Les partenaires sociaux sont ceux qui ont porté le projet dans un premier temps en créant l’association dès 2015. Ces derniers – c’est-à-dire les organisations syndicales et patronales – voulaient donner l’opportunité à toutes les entreprises du pays, grandes et petites, de pouvoir former leurs salariés et de miser sur la montée en compétences. Jusque-là, les entreprises de moins de dix salariés n’avaient quasiment aucun moyen en la matière : il faut dire qu’il n’y avait alors aucune incitation réglementaire les concernant à former leurs employés ! Quant aux entreprises de plus de dix salariés, il existait pour elles une dépense obligatoire annuelle, correspondant à 0,7% de leur masse salariale, à reverser aux impôts. Cette dépense existe toujours, mais depuis 2017, ces entreprises peuvent désormais choisir de verser cette somme au FIAF !

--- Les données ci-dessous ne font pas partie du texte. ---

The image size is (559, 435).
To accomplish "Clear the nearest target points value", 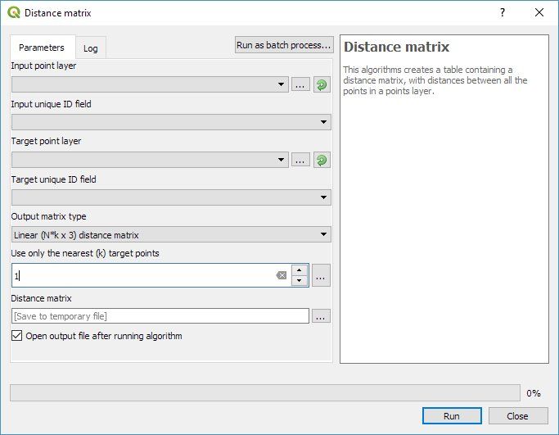I will coord(282,276).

C’est d’ailleurs ce qu’a principalement changé l’arrivée du FIAF. Désormais, nous ne sommes plus sur une logique de dépense obligatoire annuelle mais au contraire de contribution : qu’est-ce que je viens chercher comme service ? De quoi ai-je besoin pour mon entreprise ?
J’ai donc pris mes fonctions au FIAF en 2016 pour commencer à mettre en place cette nouvelle donne et nous avons collecté les premières contributions patronales dès 2017.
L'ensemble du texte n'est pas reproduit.